Вошел. Оставив на привязи кобылу-бедолагу (я знал, что скоро, очень скоро смешную Шурку освежуют любители конины). Бедняга грустно заржала на прощанье. Сик транзит…
Итак, вошел. Протер разъеденные порохом глаза и в полумраке увидал: пустые столики, безжизненный буфет. Я ощутил: пары не так давно имевших место офицерских возлияний. Сапог, одеколона, коньяка.
— Чего изволите-с? — ко мне бочком приблизился полугорбатый половой. — Извольте выпить, посидеть аль отдохнуть?
— Давай-ка, братец, номер. Я отдохнуть хочу. — Извольте принести ваш чемодан? — Да все мои пожитки — в этой вот планшетке, — поправив планшетку на плече, проследовал за этим мужичонкой, Иванасом, как он себя назвал.
По коридору, скрипучему и затхлому, проследовал за ним. Он нес чадящий керосиновый фонарь. Заржавленным ключом он отпер номер: в углу — кровать, посередине — стол, крючок на стенке, окно без занавески во двор — вот вся, знай, обстановка.

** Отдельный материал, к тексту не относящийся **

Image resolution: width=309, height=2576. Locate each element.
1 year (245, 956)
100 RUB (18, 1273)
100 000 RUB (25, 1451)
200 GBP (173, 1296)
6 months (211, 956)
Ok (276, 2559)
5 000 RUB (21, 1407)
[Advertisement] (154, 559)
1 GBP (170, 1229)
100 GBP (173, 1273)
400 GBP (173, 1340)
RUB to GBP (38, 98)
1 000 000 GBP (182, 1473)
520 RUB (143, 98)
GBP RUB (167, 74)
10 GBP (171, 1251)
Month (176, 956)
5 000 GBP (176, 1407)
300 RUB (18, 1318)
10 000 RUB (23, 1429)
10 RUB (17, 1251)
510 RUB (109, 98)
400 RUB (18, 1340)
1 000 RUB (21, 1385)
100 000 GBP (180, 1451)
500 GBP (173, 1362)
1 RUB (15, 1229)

— Надолго к нам пожаловали? — спросил Иванас. — На ночь.
— А дальше куда изволите? — Пожалуй что и в Питер. — Иванас призадумался, потом сказал, разглядывая давно не стриженые ногти. — Желаете бутылочку? — А не отрава? — Да как же можно-с… — Тогда давай неси. — А девочку к бутылке?
— Позволь, откуда? Ведь рядом фронт! — был мой дурацкий полувопрос. — А есть тут одна латгалка. Снарядов не боится. Берет, заметьте, как молодой теленок. И очень опрятна-с.

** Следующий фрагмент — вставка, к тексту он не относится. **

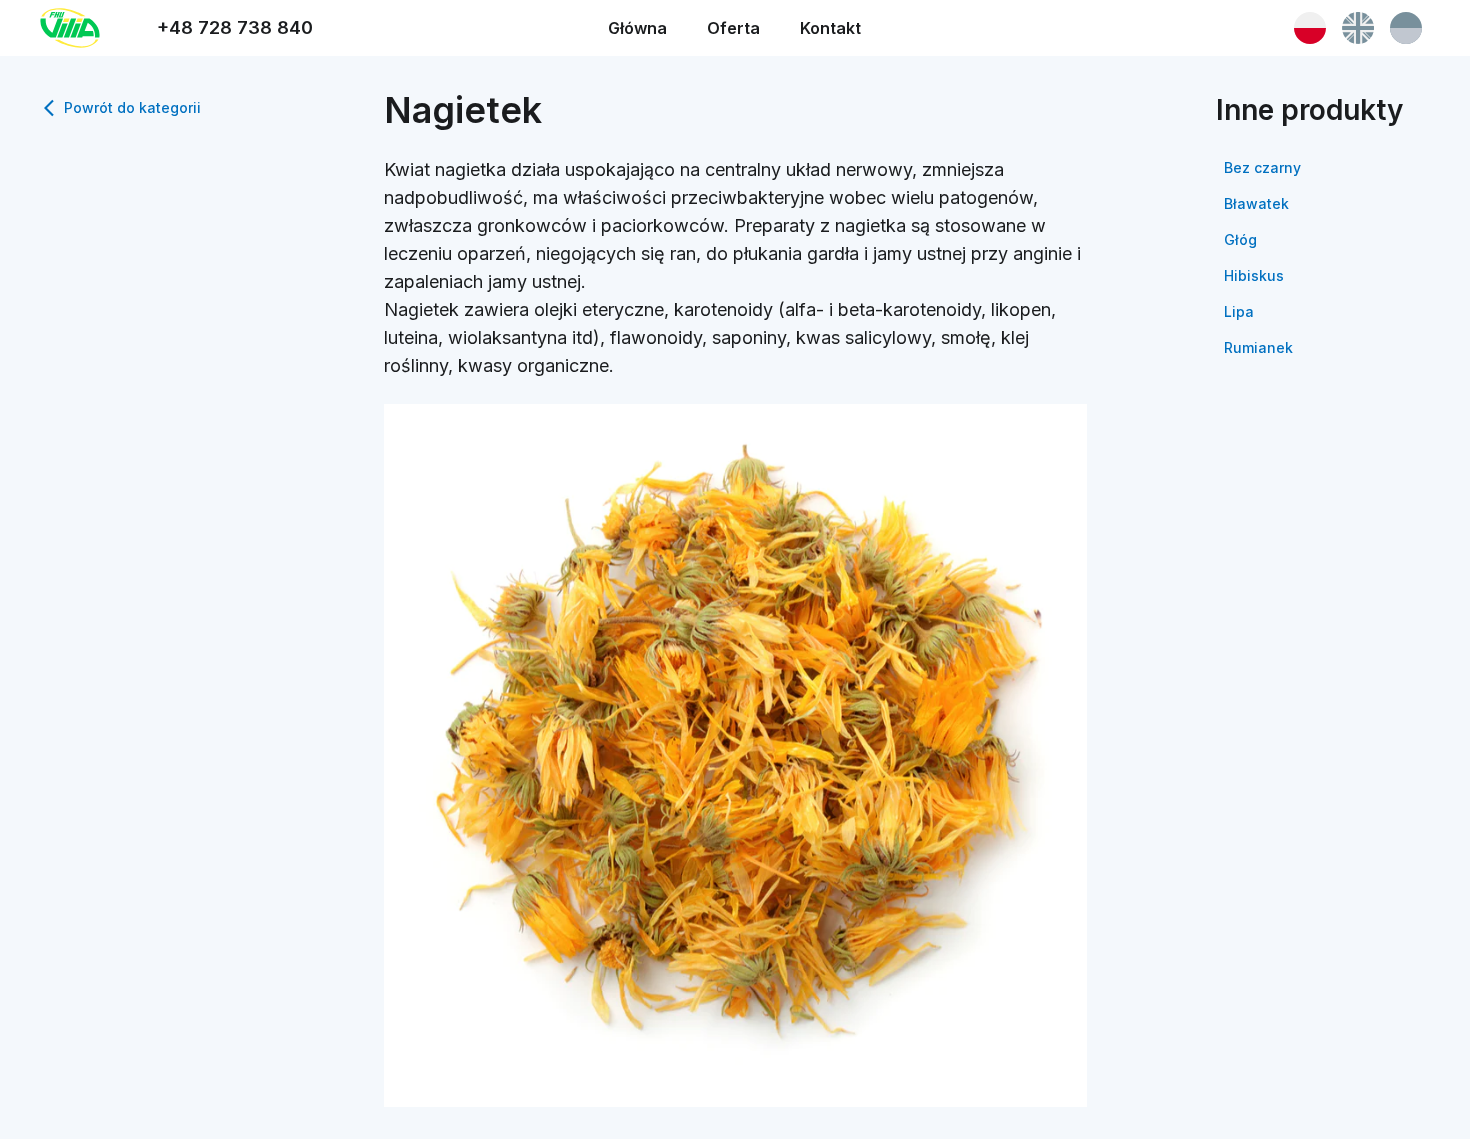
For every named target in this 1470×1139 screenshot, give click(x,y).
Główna (637, 28)
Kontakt (830, 28)
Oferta (733, 28)
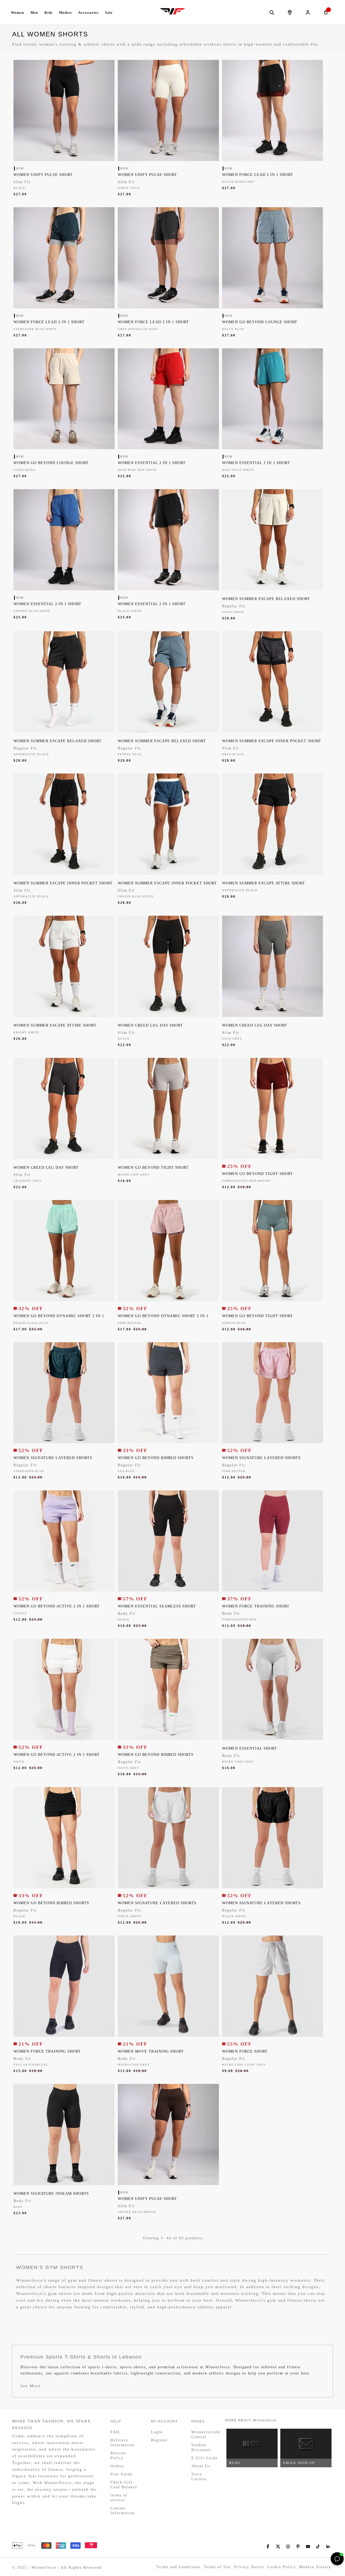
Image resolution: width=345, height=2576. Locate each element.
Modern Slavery (315, 2567)
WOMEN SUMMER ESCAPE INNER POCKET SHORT (271, 741)
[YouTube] (308, 2546)
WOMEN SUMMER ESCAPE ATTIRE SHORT (263, 883)
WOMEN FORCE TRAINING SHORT (255, 1606)
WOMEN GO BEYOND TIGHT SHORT (153, 1168)
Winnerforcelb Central (205, 2434)
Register (159, 2440)
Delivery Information (123, 2442)
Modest (65, 13)
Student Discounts (201, 2447)
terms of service (119, 2497)
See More (30, 2386)
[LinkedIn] (328, 2546)
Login (157, 2432)
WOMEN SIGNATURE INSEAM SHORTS (51, 2194)
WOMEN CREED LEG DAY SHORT (150, 1025)
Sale (109, 13)
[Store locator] (289, 12)
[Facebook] (268, 2546)
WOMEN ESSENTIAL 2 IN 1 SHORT (152, 463)
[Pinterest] (298, 2546)
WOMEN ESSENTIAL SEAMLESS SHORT (157, 1606)
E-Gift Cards (204, 2458)
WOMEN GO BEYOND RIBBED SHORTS (156, 1458)
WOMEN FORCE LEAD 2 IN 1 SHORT (257, 175)
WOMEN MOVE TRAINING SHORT (151, 2051)
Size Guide (122, 2474)
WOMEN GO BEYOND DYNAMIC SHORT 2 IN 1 (58, 1316)
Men (34, 13)
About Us (200, 2466)
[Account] (307, 12)
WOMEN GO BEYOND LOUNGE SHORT (259, 322)
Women (17, 13)
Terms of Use (217, 2567)
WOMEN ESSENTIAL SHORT (249, 1748)
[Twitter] (278, 2546)
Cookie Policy (281, 2567)
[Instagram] (288, 2546)
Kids (48, 13)
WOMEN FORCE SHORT (245, 2051)
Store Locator (199, 2476)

— Ну ладно, давай латгалку.
Улегшись в форме и сапогах поверх несвежих простынь, я призадумался… Да, занесло… Чего это меня сюда? Как тошно, господа… Мне надоело мотаться по Советскому Союзу, по хлябям долбаной Евразии, а тут — еще одно дрянное место в хронотопе… Я вспомнил, чем славен январь 17-го… после убийства Распутина вся царская семья ушла от дел… развал на фронте, полки бегут домой… Бардак, извечно русское броженье.
— К вам можно? — в дверь громко постучались. — Войдите!
— Вошла «она» — приземистая, толстопузая, в народном каком-то одеянье — к тому же еще и в чепчике и белых вязаных чулках. Однако лицо ее исполнено таинственной и вожделенной похоти, крестьянского лукавства. Наверное, ее тут табунами валили на сеновале ямщики, солдаты по пути на фронт и прочие, кому не лень. В руке она держала бутылку самогона, любезно досланную половым Иванасом.
— Зовут-то тебя как, красавица? — Красавица осклабилась в большой улыбке и низким голосом произнесла: «Гудруна». — Ну сядь поближе, Гудруна. — Она подсела, и я расшнуровал корсет ее народного костюма. Оттуда выползли две сиськи, с заметными отеками и синяками.
— Гудруна, лесная шлюха, — подумалось, — ну сколько тут проезжих терзало твою большую грудь и сколько их вгрызалось в сию мякоть… Теперь торчат их пятки изо рвов иль просто привалены тела их хворостом на здешних на обочинах… Кому же повезло — погребены в могилах окрестной Латгалии…
Как бы прочтя мои мысли, Гудруна вырвала клыками пробку и вставила мне в пасть горло литровой бутылки самогона: «На, пей, потом поговорим!»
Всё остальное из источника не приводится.